#### [DIRECTIONS FOR THIS TASK]
From the line that holds "Task: Open Bugs & Feature Requests" to the end of the records, reproduce every line exactly. No pictures.

SUPPLIED MATERIAL Start Marker

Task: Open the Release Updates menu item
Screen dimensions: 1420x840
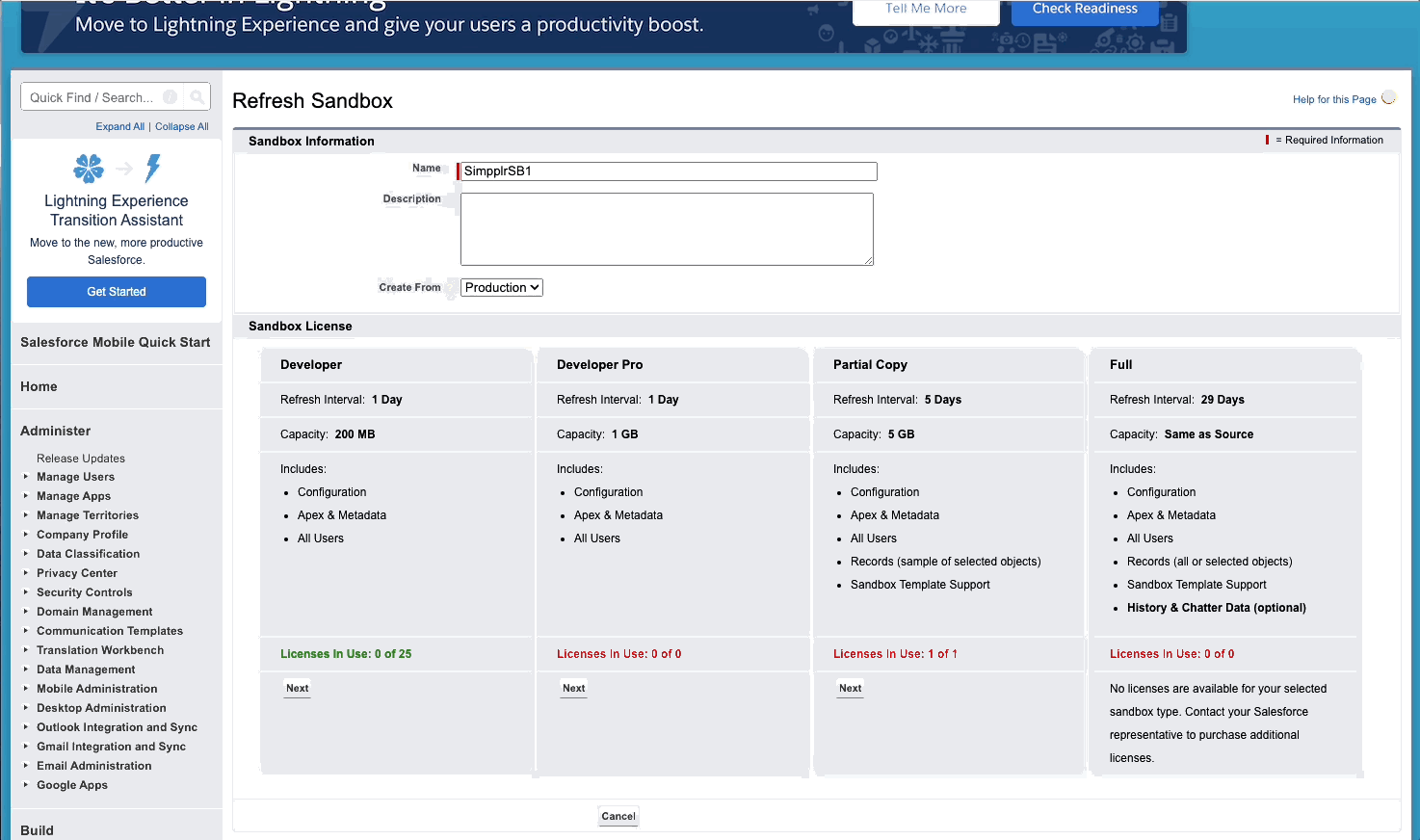Action: coord(81,459)
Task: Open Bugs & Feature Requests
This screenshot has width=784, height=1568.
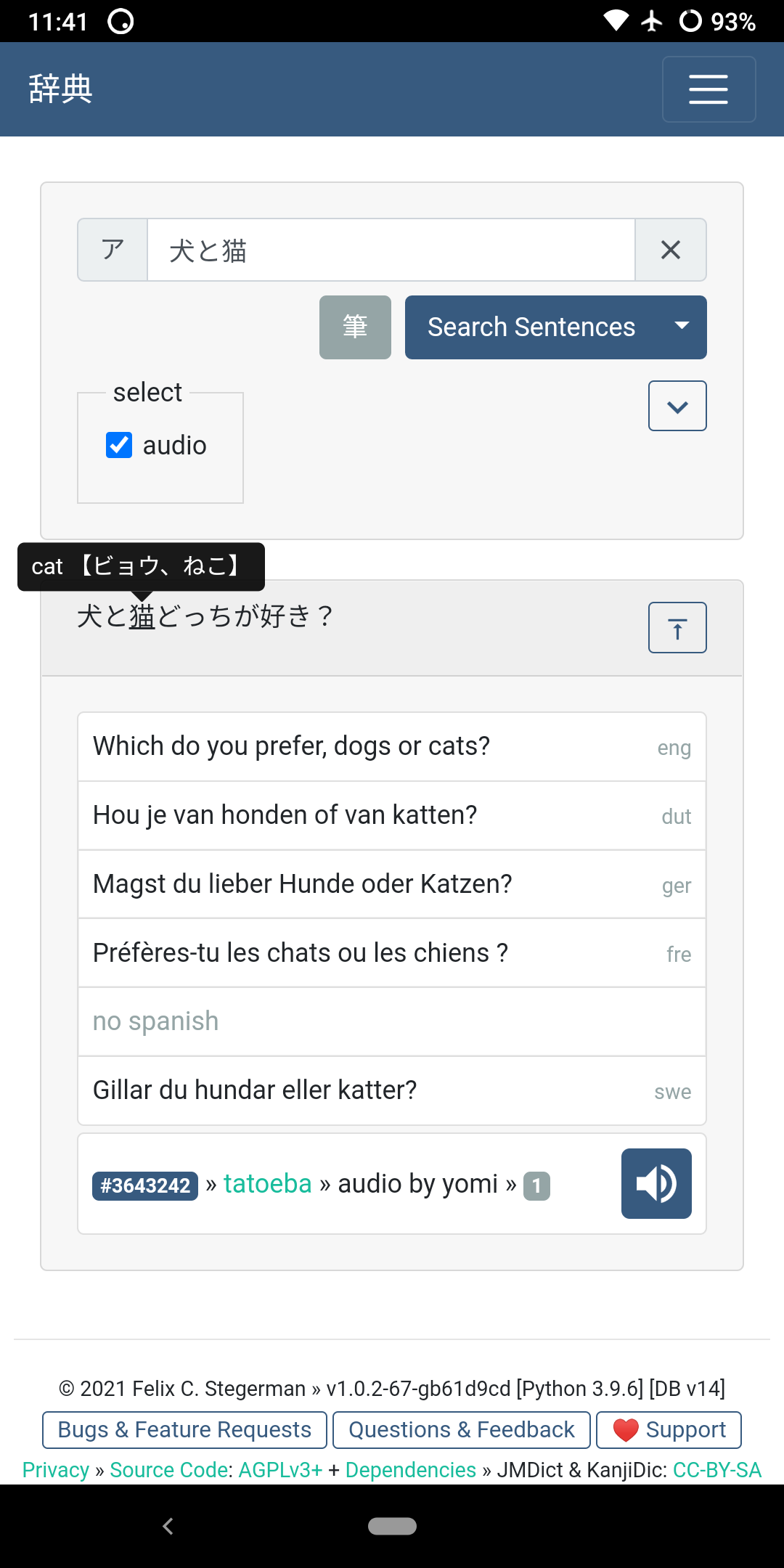Action: [x=184, y=1429]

SUPPLIED MATERIAL End Marker

#### [RESPONSE BOX]
Task: Open Bugs & Feature Requests
This screenshot has width=784, height=1568.
Action: [x=184, y=1429]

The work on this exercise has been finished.